Abstract
Unexpected occurrence of local anesthetic toxicity is not rare and can cause fatal complications that do not respond to any known drug of intervention. Recently, the successful use of lipid emulsion for local anesthetic toxicity has been reported and recommended as a rescue method for cardiac or neurologic complications. We report a case of seizure attack and respiratory arrest successfully recovered with the use of intravenous lipid emulsion. Clinicians must be aware of the beneficial role of lipid emulsion in cases of local anesthetic toxicity.
Local anesthetics overdose can lead to threatening situations for its neural and cardiotoxicity which is refractory to conventional resuscitation. Recently, many cases about reversal of local anesthetic toxicity caused by lipid emulsion have been reported showing the possibility of a new protocol.[1] We experienced a case of recurrent convulsion and respiratory arrest after ankle block using lidocaine and bupivacaine, and lipid emulsion administration could cease the neurotoxicity syndrome.
A 59-year-old woman (height 159 cm, weight 56 kg) was scheduled for secondary left distal metatarsal chevron osteotomy due to right hallux valgus. She had undergone the same operation under sciatic nerve block using bupivacaine uneventfully. Her medical history included well-controlled hypertension and a cerebral vascular accident without any symptoms for the last 10 years.

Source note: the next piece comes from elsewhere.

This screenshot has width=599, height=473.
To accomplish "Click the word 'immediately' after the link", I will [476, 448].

The brain MRI finding after admission revealed no defective lesion. Routine laboratory data, electrocardiogram, and chest radiograph revealed no serious abnormalities.
Her vital signs on arrival at the operation room were 120/80 mmHg of blood pressure (BP), 86 beats/min of heart rate (HR), 24 breaths/min of respiratory rate, and 99% of oxygen saturation by pulse oxymetry (SpO2) on room air. She received 3 L/min of oxygen with nasal cannula. A 20-gauge intravenous catheter was placed in her left forearm and 25 mg pethidine and 2 mg midazolam were administered for an appropriate level of sedation. The left ankle block was performed via a three-point injection including deep peroneal nerve, posterior tibial nerve, and sural nerve. A 10 ml of 2% lidocaine and 10 ml of 0.5% bupivacaine mixture was injected after repeated negative aspiration test. Five minutes later, the sensation in the left great toe remained. Additionally, the same dosage of the mixture was injected into the same points.

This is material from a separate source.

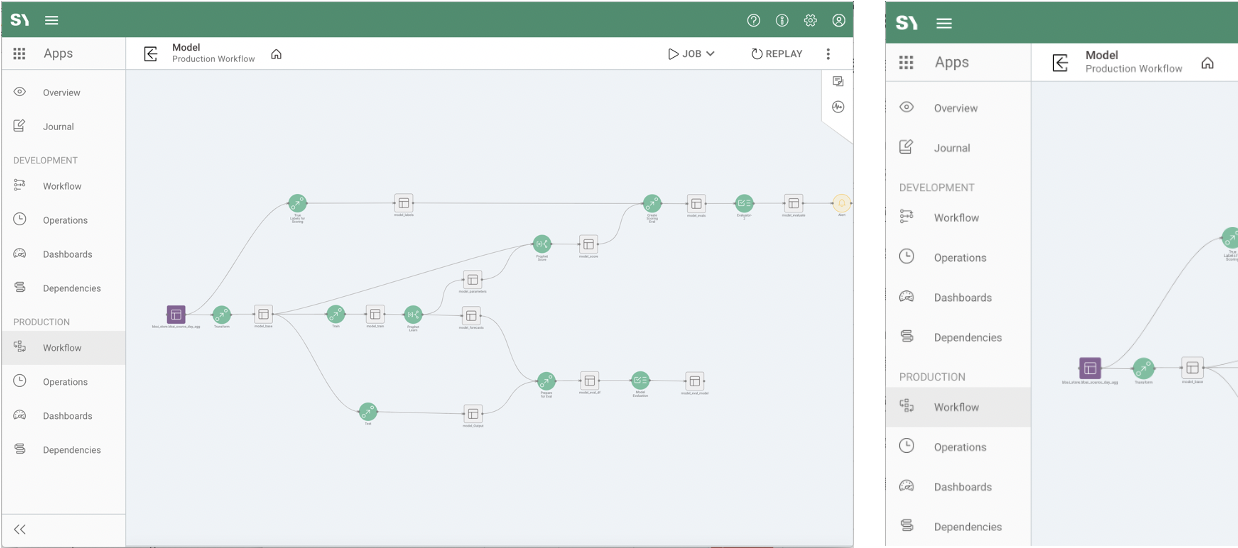Click the Model Evaluation checklist node
The width and height of the screenshot is (1238, 548).
pyautogui.click(x=640, y=380)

Ten minutes later, she became restless, groaned, breathed with difficult and convulsed in a tonic clonic seizure. But her vital signs were in normal range and EKG had shown sinus rhythm. She was supported by a facial mask with intermittent positive pressure ventilation delivering 100% oxygen. 200 mg of pentotal sodium was given intravenously to stop seizure activity. The seizure promptly ceased, but apnea immediately followed. However, the airway was not fully secured, and arterial blood gas analysis indicated hypoventilation (pH 7.01, PCO2 80 mmHg, PO2 77 mmHg, HCO3 20.2). As a result, an additional 100 mg of pentotal sodium and 50 mg of succinylcholine were given for endotracheal intubation. The secondary seizure developed and terminated in a minute after injection of 2 mg of lorazepam. The patient was transferred to the intensive care unit.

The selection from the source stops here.